Man-for-man coverage
I knew Oakland Quarterback Jim Plunkett was shy and guarded around people he didn't know. To break the ice at our first interview, I decided I would tell him that we had once played football against each other, which we had, at the 1971 Coaches All-America Game in Lubbock, Texas. I assumed he wouldn't remember me (no one remembers defensive backs), but I felt that, by bringing up our shared experience, I might remove certain barriers between us.
I reminded Plunkett of the game. I told him I had even intercepted one of his passes during it. (This was true, though I mentioned it only for ironic, even humorous, purposes. Obviously, I had never been a threat to Plunkett's career.)
Plunkett shrugged. He may have sighed.
"One of many," he said of the interception. The discussion was over. The barriers hadn't moved an inch.

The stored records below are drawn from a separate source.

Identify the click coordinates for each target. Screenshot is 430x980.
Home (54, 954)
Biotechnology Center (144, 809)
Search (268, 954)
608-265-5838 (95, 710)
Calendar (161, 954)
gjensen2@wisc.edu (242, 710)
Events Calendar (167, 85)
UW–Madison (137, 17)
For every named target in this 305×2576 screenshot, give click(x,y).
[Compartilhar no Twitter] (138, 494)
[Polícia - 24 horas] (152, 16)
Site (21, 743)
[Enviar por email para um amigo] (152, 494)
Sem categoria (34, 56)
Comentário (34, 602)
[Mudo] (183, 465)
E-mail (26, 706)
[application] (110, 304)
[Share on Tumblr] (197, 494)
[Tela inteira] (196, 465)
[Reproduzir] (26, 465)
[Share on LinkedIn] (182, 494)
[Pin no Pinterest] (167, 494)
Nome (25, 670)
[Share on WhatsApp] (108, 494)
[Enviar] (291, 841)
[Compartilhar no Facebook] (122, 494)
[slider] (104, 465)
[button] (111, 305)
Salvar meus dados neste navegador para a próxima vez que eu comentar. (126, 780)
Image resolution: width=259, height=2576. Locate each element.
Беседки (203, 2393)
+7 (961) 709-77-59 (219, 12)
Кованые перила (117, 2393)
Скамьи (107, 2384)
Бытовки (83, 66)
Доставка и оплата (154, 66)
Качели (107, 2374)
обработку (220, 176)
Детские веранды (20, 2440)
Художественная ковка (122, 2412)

Plunkett, like an increasing number of pro athletes, doesn't want to be bothered by the press. It was clear during my entire stay in the Bay Area that Plunkett didn't want to talk to me, that he was doing so only out of courtesy. Like other athletes, Plunkett has grown weary of being analyzed in print, of having certain things in his past brought up again and again. "If I ask you anything you've never been asked before, will you let me know?" I said. "I will," he replied. I never did.
In my story on Plunkett, the 1981 Super Bowl MVP and NFL Comeback Player of the Year, I described him as "brooding." I have since learned that Plunkett didn't like that description, and maybe he is justified.
Is he brooding? Brooding is an adjective, a judgement. The word means "pondering in a troubled or morbid way." Plunkett seemed like a brooding individual to me. But the judgement was mine.
In a sense, what that means is that I am more responsible for a certain public's opinion of Plunkett than he is. This is a big power for a sportswriter to have.
I have never been a star athlete whose story was coveted by the media. And if I were, I'm not sure that I would talk openly with reporters, or let them close enough to make judgements about me. You can only gain so much, but you can lose a lot. A brooding Jim Plunkett made me think of this.